──────── TEXT EXCERPT ────────
The Modruš-Rijeka County (; ) was a historic administrative subdivision (županija) of the Kingdom of Croatia-Slavonia. Croatia-Slavonia was an autonomous kingdom within the Lands of the Crown of Saint Stephen (Transleithania), the Hungarian part of the dual Austro-Hungarian Empire. Its territory is now in western Croatia. Modruš is a small town near Ogulin; Rijeka is a large city on the Adriatic coast. However, Rijeka (then officially Fiume) was not part of the Modruš-Rijeka County, but under the direct administration of Hungary. The capital of the county was Ogulin.

Geography
The Modruš-Rijeka County shared borders with the Austrian lands Istria, Carniola and Bosnia-Herzegovina and the counties of Zagreb and Lika-Krbava (both in Croatia-Slavonia). The county had a strip of Adriatic Sea coast. Its area was 4879 km2 around 1910.
──────── RECORDS PROVIDED ────────
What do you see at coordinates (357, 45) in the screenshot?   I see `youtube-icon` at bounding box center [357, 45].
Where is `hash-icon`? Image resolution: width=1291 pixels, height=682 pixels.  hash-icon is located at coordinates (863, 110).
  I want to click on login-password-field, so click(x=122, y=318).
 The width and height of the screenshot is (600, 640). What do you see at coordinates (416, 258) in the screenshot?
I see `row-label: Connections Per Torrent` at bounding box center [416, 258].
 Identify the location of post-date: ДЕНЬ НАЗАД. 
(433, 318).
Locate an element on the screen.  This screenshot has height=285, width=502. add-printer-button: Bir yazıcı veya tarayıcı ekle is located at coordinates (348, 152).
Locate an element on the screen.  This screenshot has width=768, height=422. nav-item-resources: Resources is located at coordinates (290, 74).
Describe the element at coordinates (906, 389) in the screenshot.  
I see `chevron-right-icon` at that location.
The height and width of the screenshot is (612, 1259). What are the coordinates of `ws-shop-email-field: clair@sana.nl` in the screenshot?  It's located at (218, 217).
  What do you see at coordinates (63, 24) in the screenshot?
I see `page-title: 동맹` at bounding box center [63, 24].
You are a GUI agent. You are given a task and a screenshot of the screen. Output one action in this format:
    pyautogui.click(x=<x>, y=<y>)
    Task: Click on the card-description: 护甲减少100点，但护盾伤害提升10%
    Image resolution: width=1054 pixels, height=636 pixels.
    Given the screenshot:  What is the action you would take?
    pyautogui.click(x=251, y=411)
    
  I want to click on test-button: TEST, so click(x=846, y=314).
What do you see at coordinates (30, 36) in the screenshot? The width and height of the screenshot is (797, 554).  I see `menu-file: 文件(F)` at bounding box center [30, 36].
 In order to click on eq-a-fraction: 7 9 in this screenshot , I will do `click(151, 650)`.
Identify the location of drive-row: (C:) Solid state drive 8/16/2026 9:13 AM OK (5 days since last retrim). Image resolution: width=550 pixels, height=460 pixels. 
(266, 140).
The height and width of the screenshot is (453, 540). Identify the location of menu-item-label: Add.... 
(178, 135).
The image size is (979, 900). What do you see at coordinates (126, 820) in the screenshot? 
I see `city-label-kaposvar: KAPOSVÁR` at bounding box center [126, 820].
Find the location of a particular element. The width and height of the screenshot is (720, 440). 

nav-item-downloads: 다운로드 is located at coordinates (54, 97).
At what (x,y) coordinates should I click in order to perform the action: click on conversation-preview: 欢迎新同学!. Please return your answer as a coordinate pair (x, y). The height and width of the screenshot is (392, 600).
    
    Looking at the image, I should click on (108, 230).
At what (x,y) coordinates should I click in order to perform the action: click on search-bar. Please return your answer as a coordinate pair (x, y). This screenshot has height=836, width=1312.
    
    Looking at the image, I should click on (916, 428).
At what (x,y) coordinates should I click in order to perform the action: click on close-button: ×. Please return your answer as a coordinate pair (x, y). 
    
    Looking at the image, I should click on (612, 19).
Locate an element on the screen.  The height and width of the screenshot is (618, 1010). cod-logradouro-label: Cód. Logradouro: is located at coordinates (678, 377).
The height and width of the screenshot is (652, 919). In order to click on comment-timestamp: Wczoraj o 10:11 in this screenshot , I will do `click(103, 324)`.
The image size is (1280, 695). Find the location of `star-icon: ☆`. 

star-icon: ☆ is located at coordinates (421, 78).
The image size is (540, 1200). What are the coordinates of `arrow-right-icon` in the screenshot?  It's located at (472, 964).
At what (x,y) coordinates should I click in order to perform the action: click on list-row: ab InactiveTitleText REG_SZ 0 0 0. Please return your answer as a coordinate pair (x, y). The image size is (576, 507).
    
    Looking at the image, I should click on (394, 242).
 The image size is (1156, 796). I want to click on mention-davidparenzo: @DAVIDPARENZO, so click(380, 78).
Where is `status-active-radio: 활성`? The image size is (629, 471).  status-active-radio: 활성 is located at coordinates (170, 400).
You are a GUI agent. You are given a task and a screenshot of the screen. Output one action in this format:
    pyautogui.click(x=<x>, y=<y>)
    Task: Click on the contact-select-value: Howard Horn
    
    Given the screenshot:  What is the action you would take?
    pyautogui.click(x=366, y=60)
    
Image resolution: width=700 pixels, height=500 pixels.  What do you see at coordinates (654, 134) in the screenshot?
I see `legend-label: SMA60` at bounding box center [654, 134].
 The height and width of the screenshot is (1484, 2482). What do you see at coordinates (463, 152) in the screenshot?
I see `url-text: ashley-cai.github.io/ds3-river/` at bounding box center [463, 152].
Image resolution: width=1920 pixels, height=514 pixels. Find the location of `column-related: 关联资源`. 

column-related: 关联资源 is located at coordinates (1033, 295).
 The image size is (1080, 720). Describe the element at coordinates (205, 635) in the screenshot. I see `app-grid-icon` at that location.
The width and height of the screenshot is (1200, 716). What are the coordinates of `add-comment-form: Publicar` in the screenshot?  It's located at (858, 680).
────────
EXERCISE DIRECTIONS >> Can you copy the entire Modruš-Rijeka County text word for word? The entries have nothing to do with this.

ANSWER SPACE >>
The Modruš-Rijeka County (; ) was a historic administrative subdivision (županija) of the Kingdom of Croatia-Slavonia. Croatia-Slavonia was an autonomous kingdom within the Lands of the Crown of Saint Stephen (Transleithania), the Hungarian part of the dual Austro-Hungarian Empire. Its territory is now in western Croatia. Modruš is a small town near Ogulin; Rijeka is a large city on the Adriatic coast. However, Rijeka (then officially Fiume) was not part of the Modruš-Rijeka County, but under the direct administration of Hungary. The capital of the county was Ogulin.

Geography
The Modruš-Rijeka County shared borders with the Austrian lands Istria, Carniola and Bosnia-Herzegovina and the counties of Zagreb and Lika-Krbava (both in Croatia-Slavonia). The county had a strip of Adriatic Sea coast. Its area was 4879 km2 around 1910.